=== Section Start ===
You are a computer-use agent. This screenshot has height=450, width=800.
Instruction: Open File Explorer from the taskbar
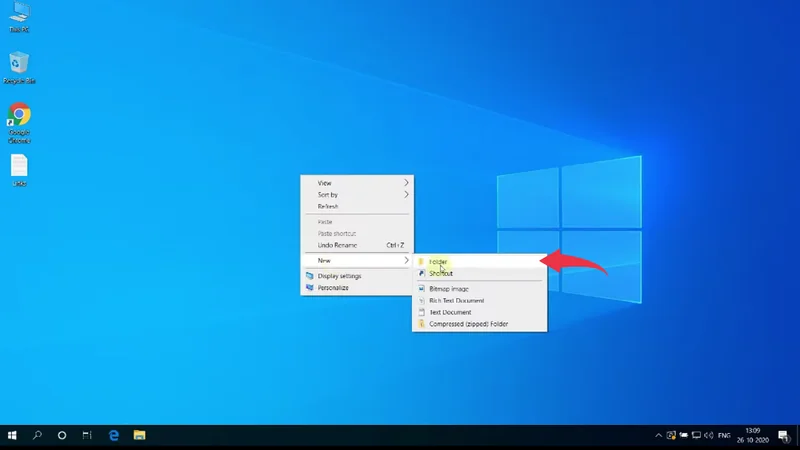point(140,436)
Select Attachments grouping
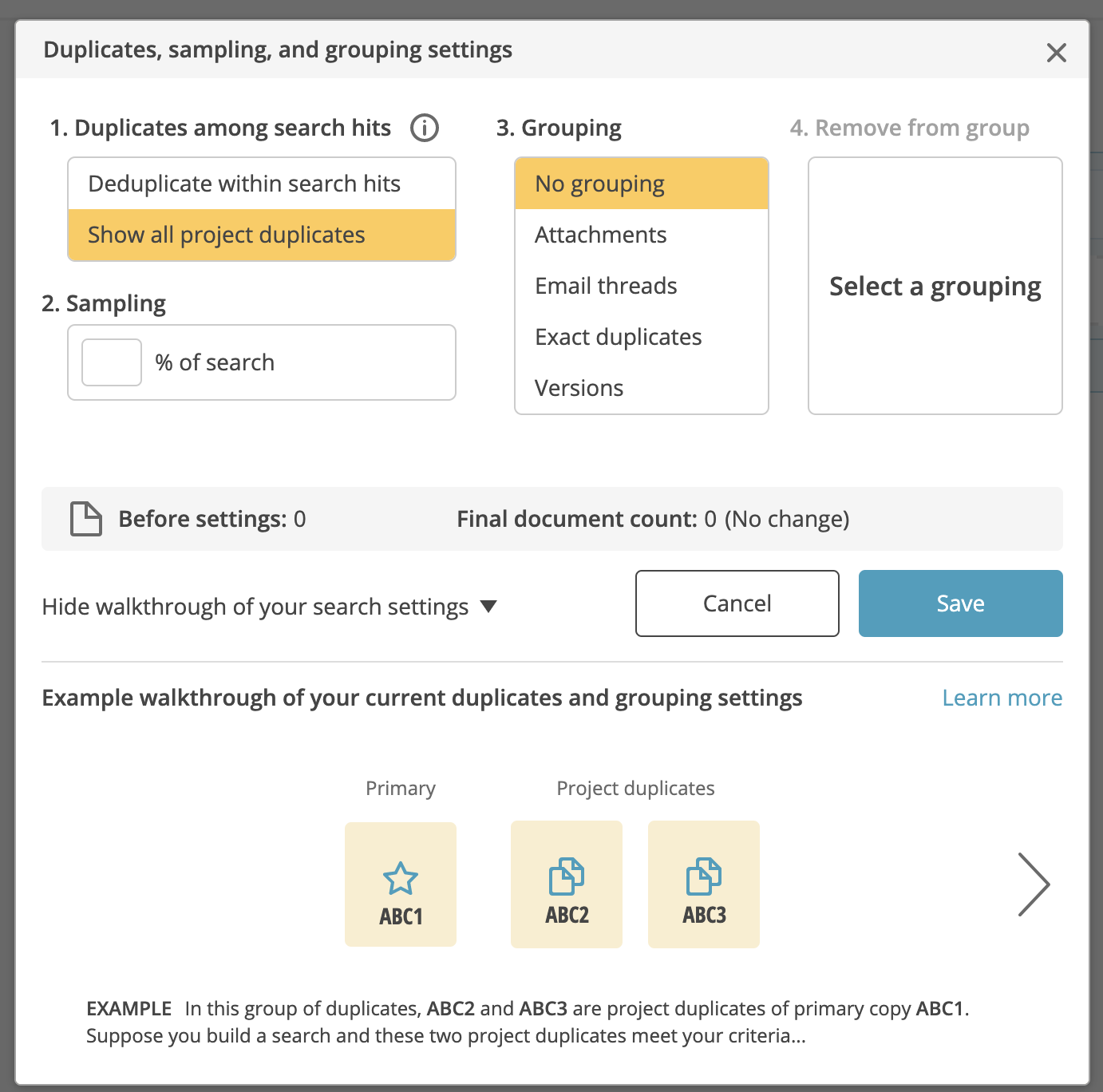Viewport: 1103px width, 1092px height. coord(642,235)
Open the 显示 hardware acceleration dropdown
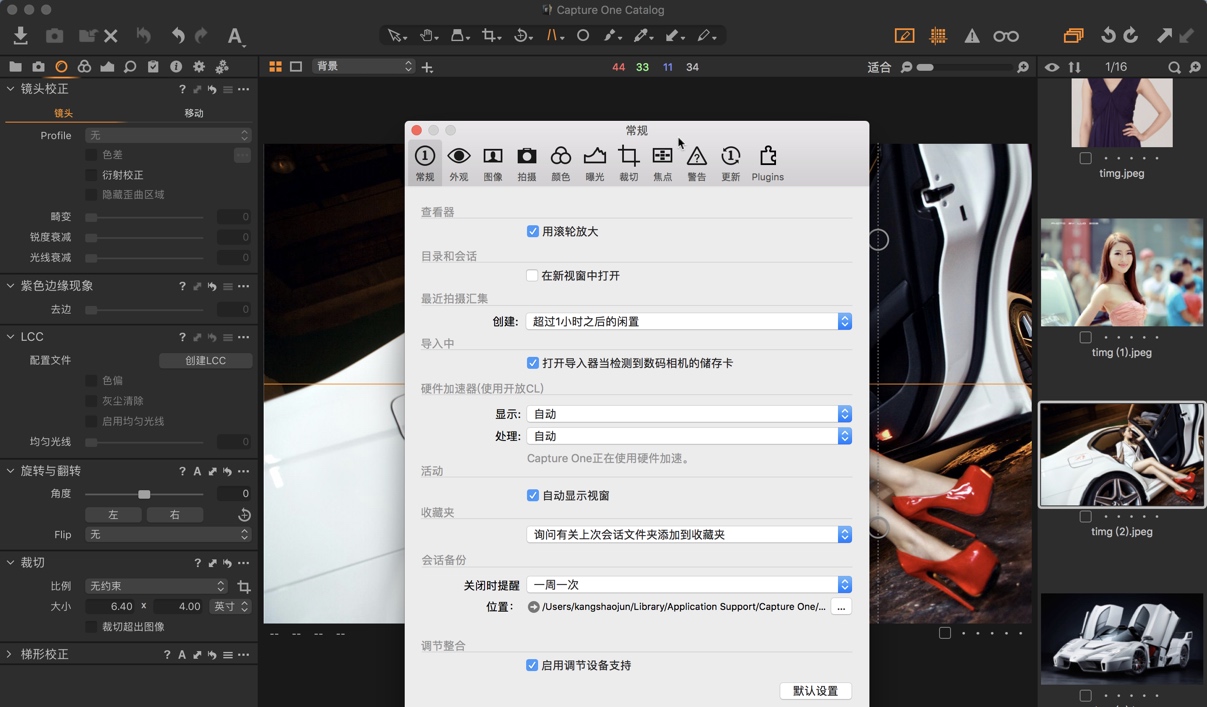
=== Section End ===
- Task item: Make an exact copy of every record, pictures excluded.

- Response to the task:
You are a computer-use agent. This screenshot has height=450, width=800.
Instruction: Open File Explorer from the taskbar
point(140,436)
Select Attachments grouping
Viewport: 1103px width, 1092px height. coord(642,235)
Open the 显示 hardware acceleration dropdown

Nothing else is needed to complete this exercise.